Вешниц, однако, не выглядел расслабленным.
– Идете сейчас, панич? Ну… идите. – Ольховский внимательно вглядывался в охотников. И дымил им прямо в лицо, но никто не отваживался даже поднять руку, чтобы отогнать дым. – Хорошее дело.
Под это невнятное напутствие они выехали и миновали Воровской мост – который по-прежнему держался. Дальше – узкие темные переулки, ставшие чужими, и окраина, где до сих пор кипели завязавшиеся днем бои.
Бойцы Яворской не сдавались, но, стиснутые с двух сторон, к утру они будут разбиты, если им не помочь.
Факелы погашены, лошади идут тихо. Стефан со Стацинским в авангарде, вылетевшего навстречу чужого дозорного успокоили штыком в грудь – не успел поднять шум.
Вышли в конце концов на дорогу к старой мельнице – как в ночь, когда освобождали Бойко.
Теперь повернуть – и возвращаться в город.
– Зажигай!
Передают друг другу притороченные к седлам факелы. Щелкает огниво, раз за разом, возбужденно смеются студенты Галата – для них это внове. Черные лица, черные кони, пятна огня.
– Вперед! – командует Стефан.
Стацинский пускает лошадь с места в галоп – красуется. Остальные срываются за ним, ночь свистит в ушах. Мчатся всадники, привстав в стременах.
– Впер-ред!
– За Бялу Гуру! За князя!
– Улю-лю-лю! Свобода! – А это «новобранцы».
– Князь! – Стацинский поравнялся с ним. – Ваша светлость, глядите!
Стефан обернулся.
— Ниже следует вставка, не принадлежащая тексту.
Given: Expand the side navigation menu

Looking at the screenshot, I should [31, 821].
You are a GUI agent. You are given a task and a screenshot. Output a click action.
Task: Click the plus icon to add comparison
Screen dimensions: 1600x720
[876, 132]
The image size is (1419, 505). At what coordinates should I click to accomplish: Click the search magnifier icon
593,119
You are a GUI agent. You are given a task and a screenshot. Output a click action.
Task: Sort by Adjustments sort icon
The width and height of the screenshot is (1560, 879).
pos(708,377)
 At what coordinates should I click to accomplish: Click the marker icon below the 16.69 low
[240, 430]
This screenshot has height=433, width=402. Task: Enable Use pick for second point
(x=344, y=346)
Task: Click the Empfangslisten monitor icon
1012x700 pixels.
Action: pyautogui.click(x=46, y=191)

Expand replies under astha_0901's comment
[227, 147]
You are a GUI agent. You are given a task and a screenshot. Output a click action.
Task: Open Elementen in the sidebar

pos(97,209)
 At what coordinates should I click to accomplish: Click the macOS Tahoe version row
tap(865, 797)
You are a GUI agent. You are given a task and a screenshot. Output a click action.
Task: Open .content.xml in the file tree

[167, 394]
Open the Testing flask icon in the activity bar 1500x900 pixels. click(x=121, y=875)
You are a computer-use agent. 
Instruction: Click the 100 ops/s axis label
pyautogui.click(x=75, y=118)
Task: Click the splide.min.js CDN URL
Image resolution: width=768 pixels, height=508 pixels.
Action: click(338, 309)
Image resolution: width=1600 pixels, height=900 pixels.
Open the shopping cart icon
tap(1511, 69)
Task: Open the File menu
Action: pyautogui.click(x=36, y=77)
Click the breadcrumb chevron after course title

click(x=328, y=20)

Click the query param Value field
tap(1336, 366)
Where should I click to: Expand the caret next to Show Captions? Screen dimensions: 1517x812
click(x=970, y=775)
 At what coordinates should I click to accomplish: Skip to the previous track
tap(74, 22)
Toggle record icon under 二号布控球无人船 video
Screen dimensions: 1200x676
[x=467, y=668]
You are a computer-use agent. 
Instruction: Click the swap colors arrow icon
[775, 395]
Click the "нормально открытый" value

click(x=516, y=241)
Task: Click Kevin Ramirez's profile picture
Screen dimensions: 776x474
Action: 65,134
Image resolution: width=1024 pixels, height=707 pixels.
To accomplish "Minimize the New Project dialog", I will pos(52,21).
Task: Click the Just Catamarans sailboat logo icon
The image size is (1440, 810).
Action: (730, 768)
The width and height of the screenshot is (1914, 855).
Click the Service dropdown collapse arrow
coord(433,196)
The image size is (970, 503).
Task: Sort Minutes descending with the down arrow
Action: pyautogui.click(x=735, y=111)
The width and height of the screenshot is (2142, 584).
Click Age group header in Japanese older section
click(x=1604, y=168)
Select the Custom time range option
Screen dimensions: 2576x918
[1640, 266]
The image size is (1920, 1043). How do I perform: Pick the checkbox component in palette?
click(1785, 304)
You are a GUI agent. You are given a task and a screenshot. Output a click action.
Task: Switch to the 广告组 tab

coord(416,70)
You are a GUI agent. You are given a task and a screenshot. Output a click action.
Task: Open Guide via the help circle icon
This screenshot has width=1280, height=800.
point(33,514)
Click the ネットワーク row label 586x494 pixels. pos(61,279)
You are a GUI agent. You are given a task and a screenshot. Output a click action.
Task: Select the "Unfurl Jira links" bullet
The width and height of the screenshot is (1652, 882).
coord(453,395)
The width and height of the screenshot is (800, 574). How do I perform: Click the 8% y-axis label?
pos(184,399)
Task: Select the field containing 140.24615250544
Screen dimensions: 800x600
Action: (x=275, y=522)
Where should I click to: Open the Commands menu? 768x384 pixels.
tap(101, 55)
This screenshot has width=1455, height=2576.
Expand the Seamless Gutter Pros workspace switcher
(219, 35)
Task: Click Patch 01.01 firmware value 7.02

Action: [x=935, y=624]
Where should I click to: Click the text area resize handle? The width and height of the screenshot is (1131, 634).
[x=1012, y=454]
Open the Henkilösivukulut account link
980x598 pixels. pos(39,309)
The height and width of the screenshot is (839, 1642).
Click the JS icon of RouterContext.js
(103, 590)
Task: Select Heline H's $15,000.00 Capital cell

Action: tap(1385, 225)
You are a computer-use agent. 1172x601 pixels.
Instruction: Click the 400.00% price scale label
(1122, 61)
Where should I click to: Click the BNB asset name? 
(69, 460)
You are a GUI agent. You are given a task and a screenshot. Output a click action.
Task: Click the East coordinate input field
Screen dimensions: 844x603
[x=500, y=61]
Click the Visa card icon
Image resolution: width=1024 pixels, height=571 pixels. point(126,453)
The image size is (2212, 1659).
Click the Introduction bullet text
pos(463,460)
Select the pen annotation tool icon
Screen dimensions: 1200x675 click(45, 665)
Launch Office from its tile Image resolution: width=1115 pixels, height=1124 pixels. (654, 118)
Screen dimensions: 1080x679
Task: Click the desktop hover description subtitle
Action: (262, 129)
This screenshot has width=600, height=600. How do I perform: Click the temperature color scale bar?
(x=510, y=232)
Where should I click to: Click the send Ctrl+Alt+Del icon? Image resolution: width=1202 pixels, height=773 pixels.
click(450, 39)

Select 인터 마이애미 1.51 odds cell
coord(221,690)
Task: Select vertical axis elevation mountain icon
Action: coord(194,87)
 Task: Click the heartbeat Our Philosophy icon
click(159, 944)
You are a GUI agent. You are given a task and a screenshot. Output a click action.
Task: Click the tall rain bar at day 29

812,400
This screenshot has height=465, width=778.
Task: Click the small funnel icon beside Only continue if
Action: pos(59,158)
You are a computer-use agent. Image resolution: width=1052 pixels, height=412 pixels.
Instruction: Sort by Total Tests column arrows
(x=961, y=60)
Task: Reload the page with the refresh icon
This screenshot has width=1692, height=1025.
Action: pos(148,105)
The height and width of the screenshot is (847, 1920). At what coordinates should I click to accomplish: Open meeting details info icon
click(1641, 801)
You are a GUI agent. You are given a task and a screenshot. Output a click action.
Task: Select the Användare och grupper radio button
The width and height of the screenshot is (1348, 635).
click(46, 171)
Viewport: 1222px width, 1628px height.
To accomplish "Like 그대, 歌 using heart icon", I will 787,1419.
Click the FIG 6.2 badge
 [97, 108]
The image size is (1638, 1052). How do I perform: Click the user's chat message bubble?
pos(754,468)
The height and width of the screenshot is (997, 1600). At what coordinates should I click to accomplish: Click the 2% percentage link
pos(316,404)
Позади них весь придорожный лес был полон всадниками: полупрозрачными, сотканными то ли из дыма, то ли из скудного лунного света, с такими же темными лицами, в длинных плащах и с факелами, мерцающими синим огнем.
От всадников за версту тянуло коччей, но они становились все материальнее.
На остландцев, занятых траурной ротой, налетели с тыла. Кто-то при виде призрачных всадников побросал оружие и побежал, кто-то вовсе оконфузился. Солдаты уже привыкли к Охоте, но такого еще не видели. Они вспомнили старую веру и чертили рукой в воздухе кто «рогатку», а кто и круг. Помогли ли кому-нибудь древние боги, Стефан не знал: им снова овладела жажда, и он без устали размахивал саблей. В какой-то момент стало необычно тихо, и Стефан сообразил, что замолкли обе картечницы. Или снаряды кончились и у тех, и у других, или кто-то метко выстрелил и уложил артиллериста.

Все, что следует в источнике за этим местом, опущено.